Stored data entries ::

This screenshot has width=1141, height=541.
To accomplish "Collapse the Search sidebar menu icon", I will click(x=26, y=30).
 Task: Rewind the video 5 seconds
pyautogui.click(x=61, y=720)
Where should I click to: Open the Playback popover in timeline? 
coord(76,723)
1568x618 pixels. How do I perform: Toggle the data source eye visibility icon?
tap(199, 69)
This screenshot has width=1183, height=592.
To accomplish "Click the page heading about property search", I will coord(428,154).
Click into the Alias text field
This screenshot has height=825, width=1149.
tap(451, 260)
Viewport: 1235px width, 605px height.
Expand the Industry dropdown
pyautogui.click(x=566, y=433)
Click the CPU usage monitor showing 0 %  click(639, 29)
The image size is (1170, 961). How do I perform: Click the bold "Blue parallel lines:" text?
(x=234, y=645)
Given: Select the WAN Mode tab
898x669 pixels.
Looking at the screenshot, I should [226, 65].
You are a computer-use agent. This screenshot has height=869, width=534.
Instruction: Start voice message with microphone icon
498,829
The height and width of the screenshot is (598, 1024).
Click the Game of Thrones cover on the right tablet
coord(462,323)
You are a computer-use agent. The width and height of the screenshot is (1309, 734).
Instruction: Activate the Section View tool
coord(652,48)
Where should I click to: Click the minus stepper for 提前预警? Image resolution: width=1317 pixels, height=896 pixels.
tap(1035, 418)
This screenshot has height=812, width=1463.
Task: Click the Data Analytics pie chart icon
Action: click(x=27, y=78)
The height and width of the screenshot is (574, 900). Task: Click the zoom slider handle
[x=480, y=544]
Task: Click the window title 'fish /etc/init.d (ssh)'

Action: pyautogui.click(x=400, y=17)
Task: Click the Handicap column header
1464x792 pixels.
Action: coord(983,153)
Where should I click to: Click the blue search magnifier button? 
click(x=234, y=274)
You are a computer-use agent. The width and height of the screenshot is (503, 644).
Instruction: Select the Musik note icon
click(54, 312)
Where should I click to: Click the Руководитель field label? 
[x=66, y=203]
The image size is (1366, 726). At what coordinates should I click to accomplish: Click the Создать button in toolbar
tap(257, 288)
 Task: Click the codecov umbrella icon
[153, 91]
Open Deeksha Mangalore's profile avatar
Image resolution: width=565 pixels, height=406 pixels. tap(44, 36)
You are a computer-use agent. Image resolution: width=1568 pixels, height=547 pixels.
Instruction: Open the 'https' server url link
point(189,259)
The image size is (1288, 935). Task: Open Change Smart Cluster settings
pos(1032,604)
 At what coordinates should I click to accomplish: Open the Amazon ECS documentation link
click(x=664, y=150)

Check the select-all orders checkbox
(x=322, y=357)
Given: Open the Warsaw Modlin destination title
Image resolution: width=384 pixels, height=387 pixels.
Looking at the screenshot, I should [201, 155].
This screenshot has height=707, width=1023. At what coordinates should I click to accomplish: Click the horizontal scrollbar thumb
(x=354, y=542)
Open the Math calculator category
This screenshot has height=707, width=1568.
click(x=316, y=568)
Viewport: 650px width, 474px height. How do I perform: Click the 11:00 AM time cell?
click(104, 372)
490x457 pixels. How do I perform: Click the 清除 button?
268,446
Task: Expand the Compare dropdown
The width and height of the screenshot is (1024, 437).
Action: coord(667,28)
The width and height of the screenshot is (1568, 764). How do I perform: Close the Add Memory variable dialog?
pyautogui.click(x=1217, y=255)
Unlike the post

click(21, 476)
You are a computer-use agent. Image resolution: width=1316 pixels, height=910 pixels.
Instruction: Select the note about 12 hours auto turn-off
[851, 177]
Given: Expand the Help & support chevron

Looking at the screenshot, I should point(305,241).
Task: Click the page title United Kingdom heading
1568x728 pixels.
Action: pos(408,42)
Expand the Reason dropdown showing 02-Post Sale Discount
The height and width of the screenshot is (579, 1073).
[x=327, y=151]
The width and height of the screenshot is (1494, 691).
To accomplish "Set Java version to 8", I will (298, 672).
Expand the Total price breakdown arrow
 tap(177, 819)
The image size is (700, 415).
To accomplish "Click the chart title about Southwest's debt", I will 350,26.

PROBLEM STATEMENT :: Could you reproduce, exactly, every line above from the line with "is (503, 644)." to the line with "Given: Open the", and no other line? Both ends count.

YOUR SOLUTION ::
You are a computer-use agent. The width and height of the screenshot is (503, 644).
Instruction: Select the Musik note icon
click(54, 312)
Where should I click to: Click the Руководитель field label? 
[x=66, y=203]
The image size is (1366, 726). At what coordinates should I click to accomplish: Click the Создать button in toolbar
tap(257, 288)
 Task: Click the codecov umbrella icon
[153, 91]
Open Deeksha Mangalore's profile avatar
Image resolution: width=565 pixels, height=406 pixels. tap(44, 36)
You are a computer-use agent. Image resolution: width=1568 pixels, height=547 pixels.
Instruction: Open the 'https' server url link
point(189,259)
The image size is (1288, 935). Task: Open Change Smart Cluster settings
pos(1032,604)
 At what coordinates should I click to accomplish: Open the Amazon ECS documentation link
click(x=664, y=150)

Check the select-all orders checkbox
(x=322, y=357)
Given: Open the Warsaw Modlin destination title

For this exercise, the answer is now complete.